I'm not one for making new year's resolutions. I stopped making them when I was in the tenth grade and I realised that I never, ever stick to them. I'd rather make smaller, more achievable, more "stickable" goals. So, this year's resolution is simple. Do not skip breakfast. Do not substitute coffee for a nutritious morning meal. Sounds simple enough, right? I think it's something that I will be able to stick to the entire year. Maybe next year I might make a more solid (read universally appealing) resolution. For now, at this stage in my life, I think breakfast is the most important thing I can commit to.

I came off the Prednisone completely on Jan 1. Surprisingly, I have felt absolutely NO effects of dropping the medication. I was expecting to be miserably lethargic, like I was with the last two reductions. On the contrary, I've been energetic and I've been sleeping pretty well at night too.

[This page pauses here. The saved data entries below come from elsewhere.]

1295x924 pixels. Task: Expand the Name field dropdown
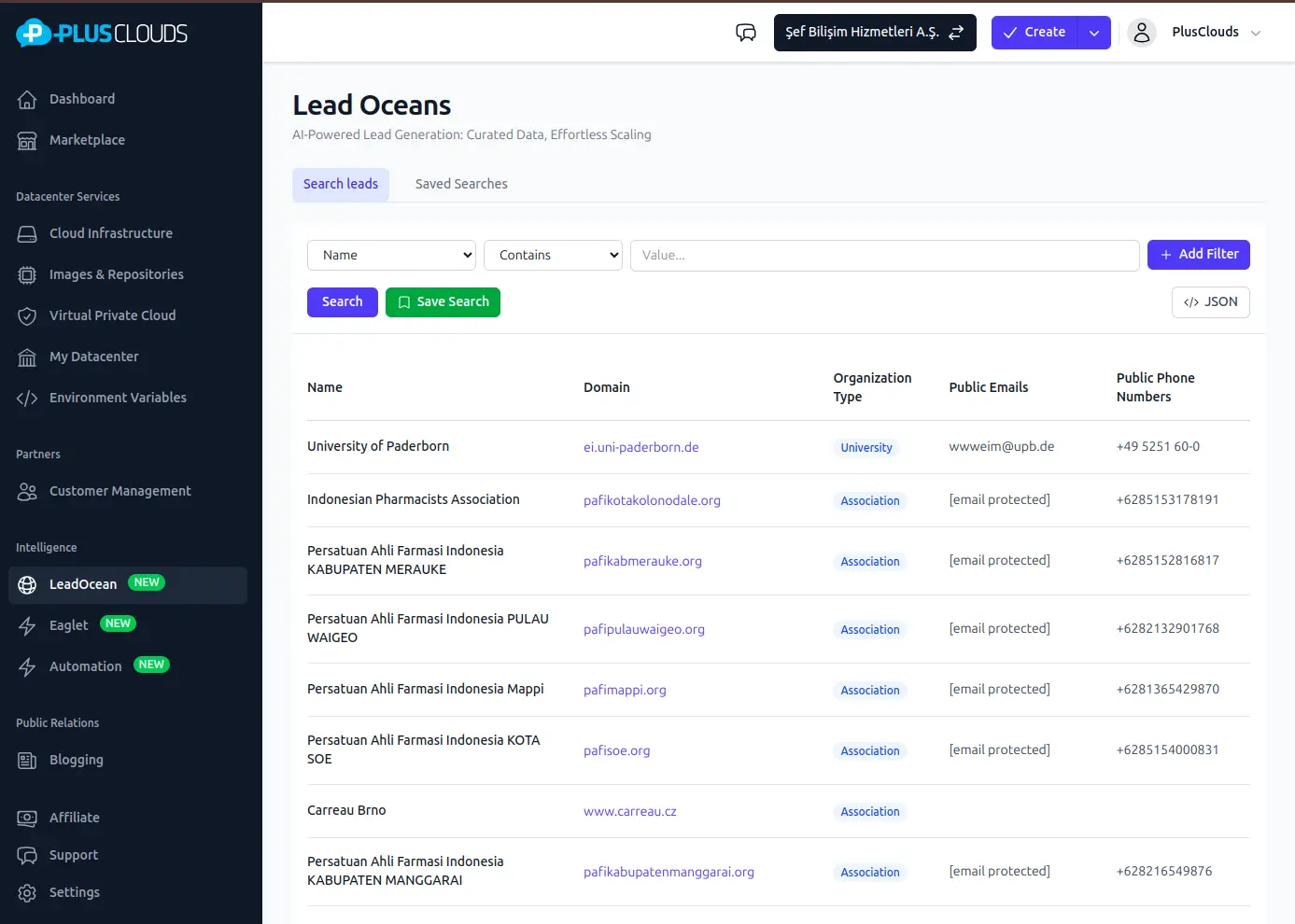coord(391,254)
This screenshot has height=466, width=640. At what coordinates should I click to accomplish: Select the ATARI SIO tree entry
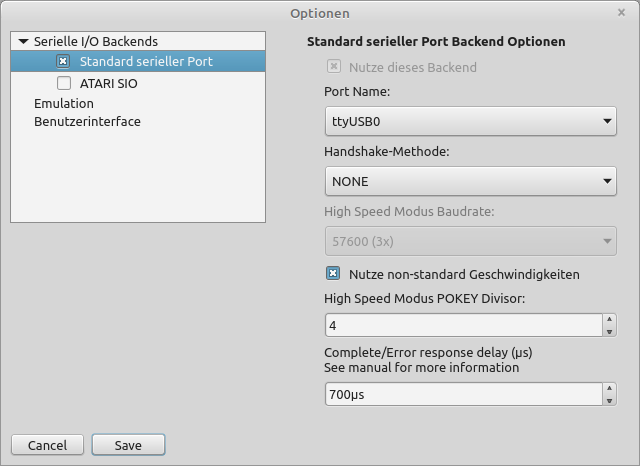coord(109,83)
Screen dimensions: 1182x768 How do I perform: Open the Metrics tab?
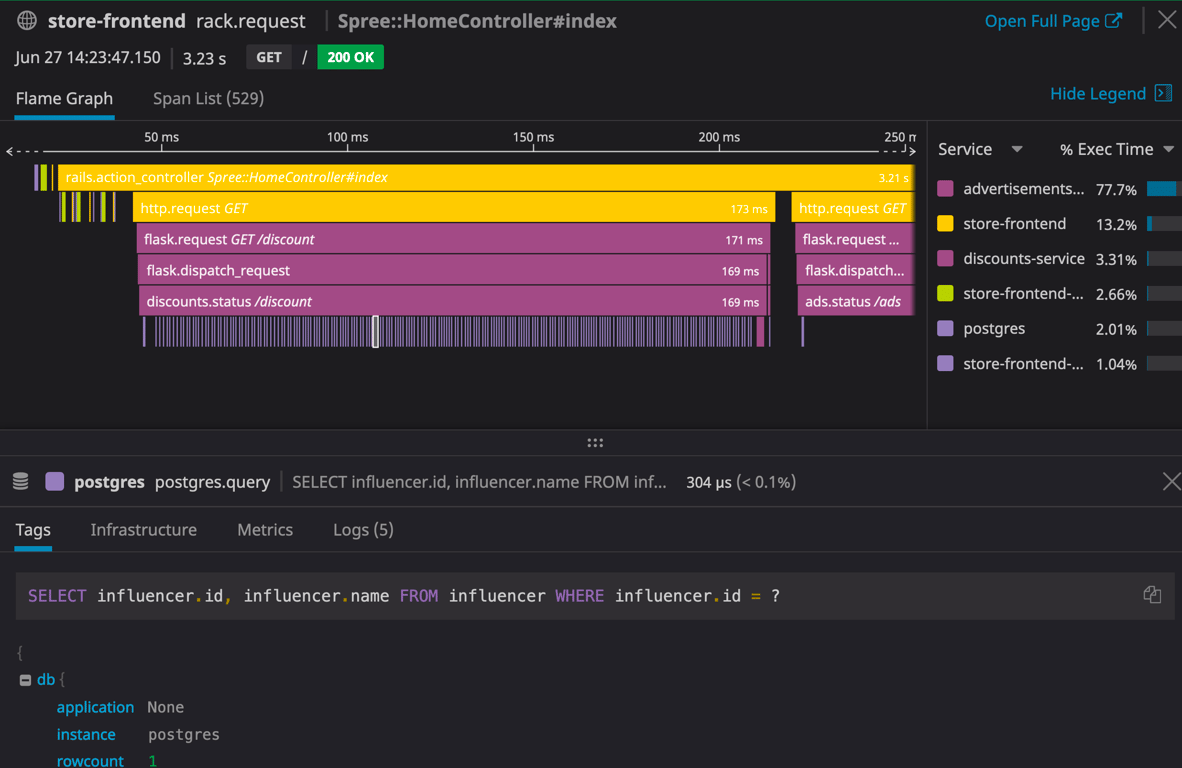coord(265,530)
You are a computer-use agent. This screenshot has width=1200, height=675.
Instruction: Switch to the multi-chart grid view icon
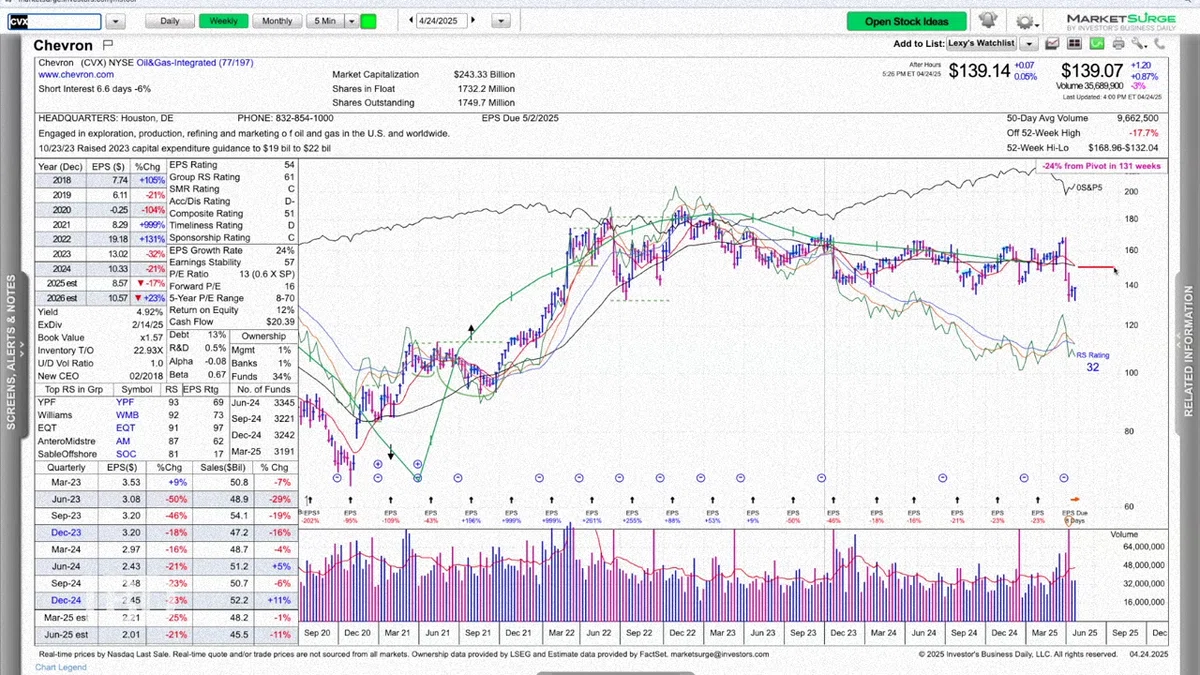coord(1074,44)
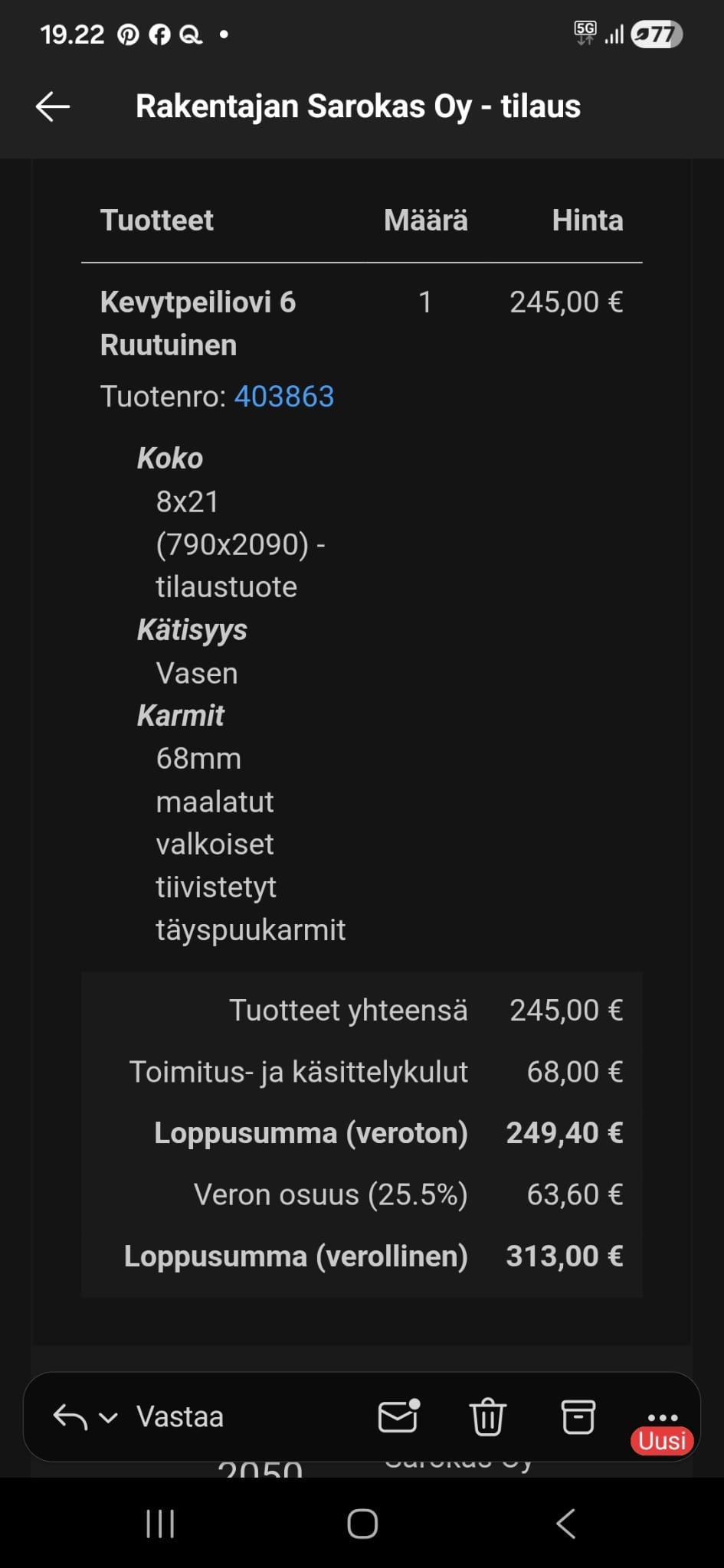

I even stayed up on the first day till almost 2 am and still woke up feeling perfectly fine. That's a pretty good start for 2010, wouldn't you think?

On another note, I've reconnected with some of my friends. I really think I need to get out more. It's too bad that I can't drive but if I can still find a way to get out and meet my friends, then I know I'll be ok when I finally do get my license back. We're also having a small get-together at our house on Jan 23. I'm finally up to having people over and tired of being a recluse. Hope it goes well and my health keeps up.

Happy new year to all of you! Hope the start of this new decade brings a world of good things for everyone. Some of the highlights of the year for me.... one of my friends is to have a baby and I'm ecstatic for her - what a way to start the decade! One of my cousins is getting married. I turn 30 (wow!!) and my mum turns 50 (bigger wow!). I will celebrate my 12th wedding anniversary. I will submit my first manuscript to Harlequin.

Milestones with my readers... feel free to comment here.